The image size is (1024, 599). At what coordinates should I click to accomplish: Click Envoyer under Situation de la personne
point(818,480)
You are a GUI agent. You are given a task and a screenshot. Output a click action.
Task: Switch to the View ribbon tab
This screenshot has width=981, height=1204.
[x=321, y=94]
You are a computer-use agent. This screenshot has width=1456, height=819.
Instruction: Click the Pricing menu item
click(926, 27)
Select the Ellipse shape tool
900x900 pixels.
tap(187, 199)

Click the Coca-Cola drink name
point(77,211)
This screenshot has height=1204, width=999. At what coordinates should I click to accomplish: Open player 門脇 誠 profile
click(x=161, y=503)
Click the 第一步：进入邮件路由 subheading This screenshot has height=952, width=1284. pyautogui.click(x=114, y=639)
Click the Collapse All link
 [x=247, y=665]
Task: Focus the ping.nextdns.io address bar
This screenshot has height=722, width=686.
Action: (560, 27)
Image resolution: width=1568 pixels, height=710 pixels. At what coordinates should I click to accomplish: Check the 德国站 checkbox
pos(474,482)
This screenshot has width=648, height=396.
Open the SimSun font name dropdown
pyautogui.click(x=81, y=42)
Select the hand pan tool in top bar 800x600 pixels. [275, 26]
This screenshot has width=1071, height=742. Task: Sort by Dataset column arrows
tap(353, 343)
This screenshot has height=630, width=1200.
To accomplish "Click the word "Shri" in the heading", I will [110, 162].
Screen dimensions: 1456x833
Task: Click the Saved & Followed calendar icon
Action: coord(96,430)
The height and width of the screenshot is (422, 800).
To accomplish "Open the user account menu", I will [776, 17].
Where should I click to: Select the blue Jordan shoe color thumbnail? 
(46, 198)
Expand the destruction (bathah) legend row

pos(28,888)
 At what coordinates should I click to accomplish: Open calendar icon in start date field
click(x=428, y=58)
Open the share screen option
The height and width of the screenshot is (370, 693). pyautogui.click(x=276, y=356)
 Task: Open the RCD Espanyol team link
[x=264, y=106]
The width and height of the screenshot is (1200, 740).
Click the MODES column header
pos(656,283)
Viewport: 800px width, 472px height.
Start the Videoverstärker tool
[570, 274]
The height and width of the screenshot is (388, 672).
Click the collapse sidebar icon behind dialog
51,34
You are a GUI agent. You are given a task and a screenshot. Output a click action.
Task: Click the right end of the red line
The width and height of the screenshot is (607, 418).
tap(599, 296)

+-------+

▶ **TASK BRIEF**
Repeat the data in its entirety, character for character.

▶ **EXERCISE SOLUTION**
The image size is (1024, 599). At what coordinates should I click to accomplish: Click Envoyer under Situation de la personne
point(818,480)
You are a GUI agent. You are given a task and a screenshot. Output a click action.
Task: Switch to the View ribbon tab
This screenshot has width=981, height=1204.
[x=321, y=94]
You are a computer-use agent. This screenshot has width=1456, height=819.
Instruction: Click the Pricing menu item
click(926, 27)
Select the Ellipse shape tool
900x900 pixels.
tap(187, 199)

Click the Coca-Cola drink name
point(77,211)
This screenshot has height=1204, width=999. At what coordinates should I click to accomplish: Open player 門脇 誠 profile
click(x=161, y=503)
Click the 第一步：进入邮件路由 subheading This screenshot has height=952, width=1284. pyautogui.click(x=114, y=639)
Click the Collapse All link
 [x=247, y=665]
Task: Focus the ping.nextdns.io address bar
This screenshot has height=722, width=686.
Action: (560, 27)
Image resolution: width=1568 pixels, height=710 pixels. At what coordinates should I click to accomplish: Check the 德国站 checkbox
pos(474,482)
This screenshot has width=648, height=396.
Open the SimSun font name dropdown
pyautogui.click(x=81, y=42)
Select the hand pan tool in top bar 800x600 pixels. [275, 26]
This screenshot has width=1071, height=742. Task: Sort by Dataset column arrows
tap(353, 343)
This screenshot has height=630, width=1200.
To accomplish "Click the word "Shri" in the heading", I will [110, 162].
Screen dimensions: 1456x833
Task: Click the Saved & Followed calendar icon
Action: coord(96,430)
The height and width of the screenshot is (422, 800).
To accomplish "Open the user account menu", I will [776, 17].
Where should I click to: Select the blue Jordan shoe color thumbnail? 
(46, 198)
Expand the destruction (bathah) legend row

pos(28,888)
 At what coordinates should I click to accomplish: Open calendar icon in start date field
click(x=428, y=58)
Open the share screen option
The height and width of the screenshot is (370, 693). pyautogui.click(x=276, y=356)
 Task: Open the RCD Espanyol team link
[x=264, y=106]
The width and height of the screenshot is (1200, 740).
Click the MODES column header
pos(656,283)
Viewport: 800px width, 472px height.
Start the Videoverstärker tool
[570, 274]
The height and width of the screenshot is (388, 672).
Click the collapse sidebar icon behind dialog
51,34
You are a GUI agent. You are given a task and a screenshot. Output a click action.
Task: Click the right end of the red line
The width and height of the screenshot is (607, 418).
tap(599, 296)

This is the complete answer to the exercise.